Не будь он так оборван и помят, Пинкулис мог бы на первый взгляд сойти за испанского гранда. Острая черная бородка, седоватые вихры, благородный орлиный нос. Одет в красно-зеленую пеструю кофту и в парусиновые брюки. О них он в минуту необходимости вытирал вымоченные кисти, потому как по природе был художником, а по профессии — бродягой. Шесть семестров провел он в Академии художеств. После чего был отчислен за аморальный образ жизни (какой именно, он уточнять не любил).

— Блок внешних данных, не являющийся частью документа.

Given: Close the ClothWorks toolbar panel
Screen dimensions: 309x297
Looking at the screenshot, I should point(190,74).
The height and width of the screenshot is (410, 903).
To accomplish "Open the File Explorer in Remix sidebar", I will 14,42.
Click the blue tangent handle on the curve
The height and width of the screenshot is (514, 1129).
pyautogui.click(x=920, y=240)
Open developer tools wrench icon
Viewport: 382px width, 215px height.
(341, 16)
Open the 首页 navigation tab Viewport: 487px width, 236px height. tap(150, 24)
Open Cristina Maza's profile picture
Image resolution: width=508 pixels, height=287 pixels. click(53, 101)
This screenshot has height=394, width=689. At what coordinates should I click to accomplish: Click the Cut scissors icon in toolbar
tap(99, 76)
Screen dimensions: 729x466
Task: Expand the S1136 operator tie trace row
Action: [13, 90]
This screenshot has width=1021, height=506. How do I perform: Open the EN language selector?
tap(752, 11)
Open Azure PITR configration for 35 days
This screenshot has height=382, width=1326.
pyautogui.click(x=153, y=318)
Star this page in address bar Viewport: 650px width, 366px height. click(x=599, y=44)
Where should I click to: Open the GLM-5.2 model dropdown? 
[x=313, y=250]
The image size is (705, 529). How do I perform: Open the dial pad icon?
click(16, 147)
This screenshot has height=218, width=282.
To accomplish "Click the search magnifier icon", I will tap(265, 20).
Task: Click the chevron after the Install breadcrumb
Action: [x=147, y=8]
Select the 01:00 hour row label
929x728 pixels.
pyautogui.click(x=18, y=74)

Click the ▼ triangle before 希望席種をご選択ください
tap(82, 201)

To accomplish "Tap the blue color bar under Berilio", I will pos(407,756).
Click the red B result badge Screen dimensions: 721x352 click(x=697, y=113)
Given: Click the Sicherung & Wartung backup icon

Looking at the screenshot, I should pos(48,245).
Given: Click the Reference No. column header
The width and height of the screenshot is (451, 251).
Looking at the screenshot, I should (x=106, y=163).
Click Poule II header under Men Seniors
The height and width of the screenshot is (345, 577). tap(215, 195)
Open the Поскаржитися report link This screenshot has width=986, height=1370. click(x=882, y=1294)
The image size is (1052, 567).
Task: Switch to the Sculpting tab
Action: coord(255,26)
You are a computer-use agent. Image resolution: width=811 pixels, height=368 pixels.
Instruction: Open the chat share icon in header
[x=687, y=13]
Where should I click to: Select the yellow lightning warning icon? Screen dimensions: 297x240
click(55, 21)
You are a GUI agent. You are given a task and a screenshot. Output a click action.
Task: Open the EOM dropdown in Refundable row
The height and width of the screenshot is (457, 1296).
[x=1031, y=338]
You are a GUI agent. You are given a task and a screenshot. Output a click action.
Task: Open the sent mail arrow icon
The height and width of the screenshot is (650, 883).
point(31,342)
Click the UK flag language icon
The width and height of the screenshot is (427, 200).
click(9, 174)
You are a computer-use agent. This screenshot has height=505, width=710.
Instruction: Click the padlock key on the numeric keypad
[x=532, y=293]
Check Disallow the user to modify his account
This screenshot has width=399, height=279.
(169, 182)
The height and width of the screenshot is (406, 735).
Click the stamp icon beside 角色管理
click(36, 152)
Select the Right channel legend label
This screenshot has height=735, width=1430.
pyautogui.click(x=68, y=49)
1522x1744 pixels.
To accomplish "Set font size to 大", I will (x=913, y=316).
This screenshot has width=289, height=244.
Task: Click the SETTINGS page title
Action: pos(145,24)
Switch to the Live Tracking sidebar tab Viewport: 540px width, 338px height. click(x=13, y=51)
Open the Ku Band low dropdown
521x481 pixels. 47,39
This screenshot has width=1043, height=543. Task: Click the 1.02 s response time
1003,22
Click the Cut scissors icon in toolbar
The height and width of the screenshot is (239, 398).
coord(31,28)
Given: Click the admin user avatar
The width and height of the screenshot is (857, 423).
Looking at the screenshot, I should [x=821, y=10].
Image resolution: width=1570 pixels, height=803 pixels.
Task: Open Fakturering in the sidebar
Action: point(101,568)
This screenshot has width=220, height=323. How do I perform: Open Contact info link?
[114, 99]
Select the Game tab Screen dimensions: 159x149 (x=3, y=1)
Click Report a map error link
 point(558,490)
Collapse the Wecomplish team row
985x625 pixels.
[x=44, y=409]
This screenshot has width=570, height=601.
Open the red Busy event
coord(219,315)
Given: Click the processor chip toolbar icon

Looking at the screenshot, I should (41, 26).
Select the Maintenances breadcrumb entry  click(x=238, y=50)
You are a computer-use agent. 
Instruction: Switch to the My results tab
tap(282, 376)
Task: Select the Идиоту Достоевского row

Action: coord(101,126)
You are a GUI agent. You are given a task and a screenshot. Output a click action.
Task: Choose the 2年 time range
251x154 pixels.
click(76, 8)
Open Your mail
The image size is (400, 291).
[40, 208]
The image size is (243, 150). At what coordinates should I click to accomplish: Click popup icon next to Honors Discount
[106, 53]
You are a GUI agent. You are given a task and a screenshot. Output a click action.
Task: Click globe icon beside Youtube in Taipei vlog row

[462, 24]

— Ты увидишь: нас примут как долгожданных гостей. Накормят, обстирают, обштопают, — говорит Пинкулис. — Я целыми месяцами жил у них в клетушке, которую банный барин построил из круглых бревен у озера на берегу залива. Там совершенно потрясающие виды, готовые пейзажи. С утра просыпаюсь, гляну в одно окно: Пурвит… бррр! Гляну в другое: меня приветствует Петер Упит… Брошу взгляд на воду: Эдуард Калнынь, мой любимый, дорогой профессор! А на чердаке имеется мастерская, специально оборудованная для художников: этакое обшитое лакированными сосновыми досками ателье. Мансарда на Монмартре. Я там устраивал все свои персональные выставки начиная с шестьдесят первого года, когда мои картины перестали где-либо принимать. Банный барин — это покровитель и благодетель искусств. Хотя сам он всего лишь простой колхозный столяр и каменщик, но, знаешь, он теперь зарабатывает будь здоров, может себе позволить и не то. В конце концов это его долг… Тебе, конечно, больше всего обрадуется хозяйка, она прямо помешана на музыке и актерах. Внизу, в гостиной, у них небольшая сценка. На иванов день приезжают молодые поэты, у кого жены актрисы. Сегодня ты им дашь домашний концерт, расскажешь, как тебя принимали в Кишиневе, как ты завоевал гран при. И я готов накласть себе в шляпу, если они не пригласят тебя пожить месяц в замке искусств, то бишь в клетушке.
(«Но Сонэла? Куда я дену Сонэлу?» — вытирая пот, думает Пич и тяжко вздыхает. О Сонэле он Пинкулису еще ничего не говорил.)
— Профессор Широн, поди, уже давно тебя ищет, — прищурив глаз, говорит Пинкулис, — ты в списке разыскиваемых лиц так же, как Лелде. Не бойся, здесь ты будешь в безопасности.
— Меня не ищут, — говорит Пич. — Папа слишком осторожен, чтобы выносить семейный сор за порог. Он всегда был моим добрым пастырем. «Господь веди за руку» — чао! То, что ему пришлось хлопотать, чтобы меня зачислили обратно на первый курс, а я в консерватории даже не появился и уехал на фестиваль, огорчило его только из соображений престижа. Сынок, которому исподволь, терпеливо и тихо готовилось тепленькое местечко (по линии пастушьих рожков и сопелок), вдруг отказывается. Подумать только! Отец, видно, рассчитывал, что потом в художественном совете консерватории я всю эту отвратную шарагу буду подпирать плечом!
— Ты мне нравишься, Пич! Ты боец с большого Б! Твой ведь в молодости тоже, говорят, за что-то с кем-то боролся.
— Драгуны у церкви покалечили руку ему. Но о революции не помню, чтобы он когда-нибудь упоминал.
— Жизнь сложная штука, Пич!
— Почему сложная? Нужно лишь постараться избавиться от того, что превращает человека в халтурщика и потребителя. Меня не интересует ни карьера, ни доходы, ни удобства. Дайте мне мою гитару, мой рояль и оставьте меня в покое. Не мешайте создавать музыку, и я буду наверху блаженства. Позвольте мне только работать, писать партитуры!